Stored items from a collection
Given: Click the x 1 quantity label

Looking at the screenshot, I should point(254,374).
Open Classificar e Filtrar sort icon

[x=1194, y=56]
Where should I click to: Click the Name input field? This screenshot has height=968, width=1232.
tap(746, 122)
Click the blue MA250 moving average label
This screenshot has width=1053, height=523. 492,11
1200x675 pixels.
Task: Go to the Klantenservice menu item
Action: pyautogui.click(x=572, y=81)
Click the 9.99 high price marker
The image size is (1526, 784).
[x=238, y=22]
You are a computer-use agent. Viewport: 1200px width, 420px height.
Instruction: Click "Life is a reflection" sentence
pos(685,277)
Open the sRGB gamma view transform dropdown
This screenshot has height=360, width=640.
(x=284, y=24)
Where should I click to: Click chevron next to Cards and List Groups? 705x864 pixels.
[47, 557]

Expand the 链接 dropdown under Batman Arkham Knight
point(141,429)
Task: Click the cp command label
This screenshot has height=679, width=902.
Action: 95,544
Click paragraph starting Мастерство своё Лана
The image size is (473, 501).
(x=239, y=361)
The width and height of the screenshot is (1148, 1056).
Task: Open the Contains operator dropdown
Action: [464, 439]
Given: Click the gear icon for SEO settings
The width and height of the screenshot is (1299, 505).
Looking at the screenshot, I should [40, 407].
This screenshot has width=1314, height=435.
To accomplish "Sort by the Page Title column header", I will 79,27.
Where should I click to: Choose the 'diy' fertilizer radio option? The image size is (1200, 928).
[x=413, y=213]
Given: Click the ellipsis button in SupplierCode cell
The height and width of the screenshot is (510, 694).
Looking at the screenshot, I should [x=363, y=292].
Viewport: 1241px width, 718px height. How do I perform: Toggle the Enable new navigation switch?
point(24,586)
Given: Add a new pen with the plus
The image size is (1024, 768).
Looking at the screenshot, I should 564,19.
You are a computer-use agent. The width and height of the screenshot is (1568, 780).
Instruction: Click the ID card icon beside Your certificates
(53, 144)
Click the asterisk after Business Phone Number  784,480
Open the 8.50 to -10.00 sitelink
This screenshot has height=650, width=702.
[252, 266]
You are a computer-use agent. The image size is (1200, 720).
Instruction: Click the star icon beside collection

> **About this task**: Each line must be given again exactly as written above.

> **Reply to the task**:
Given: Click the x 1 quantity label

Looking at the screenshot, I should point(254,374).
Open Classificar e Filtrar sort icon

[x=1194, y=56]
Where should I click to: Click the Name input field? This screenshot has height=968, width=1232.
tap(746, 122)
Click the blue MA250 moving average label
This screenshot has width=1053, height=523. 492,11
1200x675 pixels.
Task: Go to the Klantenservice menu item
Action: pyautogui.click(x=572, y=81)
Click the 9.99 high price marker
The image size is (1526, 784).
[x=238, y=22]
You are a computer-use agent. Viewport: 1200px width, 420px height.
Instruction: Click "Life is a reflection" sentence
pos(685,277)
Open the sRGB gamma view transform dropdown
This screenshot has height=360, width=640.
(x=284, y=24)
Where should I click to: Click chevron next to Cards and List Groups? 705x864 pixels.
[47, 557]

Expand the 链接 dropdown under Batman Arkham Knight
point(141,429)
Task: Click the cp command label
This screenshot has height=679, width=902.
Action: 95,544
Click paragraph starting Мастерство своё Лана
The image size is (473, 501).
(x=239, y=361)
The width and height of the screenshot is (1148, 1056).
Task: Open the Contains operator dropdown
Action: [464, 439]
Given: Click the gear icon for SEO settings
The width and height of the screenshot is (1299, 505).
Looking at the screenshot, I should [40, 407].
This screenshot has width=1314, height=435.
To accomplish "Sort by the Page Title column header", I will 79,27.
Where should I click to: Choose the 'diy' fertilizer radio option? The image size is (1200, 928).
[x=413, y=213]
Given: Click the ellipsis button in SupplierCode cell
The height and width of the screenshot is (510, 694).
Looking at the screenshot, I should [x=363, y=292].
Viewport: 1241px width, 718px height. How do I perform: Toggle the Enable new navigation switch?
point(24,586)
Given: Add a new pen with the plus
The image size is (1024, 768).
Looking at the screenshot, I should 564,19.
You are a computer-use agent. The width and height of the screenshot is (1568, 780).
Instruction: Click the ID card icon beside Your certificates
(53, 144)
Click the asterisk after Business Phone Number  784,480
Open the 8.50 to -10.00 sitelink
This screenshot has height=650, width=702.
[252, 266]
You are a computer-use agent. The image size is (1200, 720).
Instruction: Click the star icon beside collection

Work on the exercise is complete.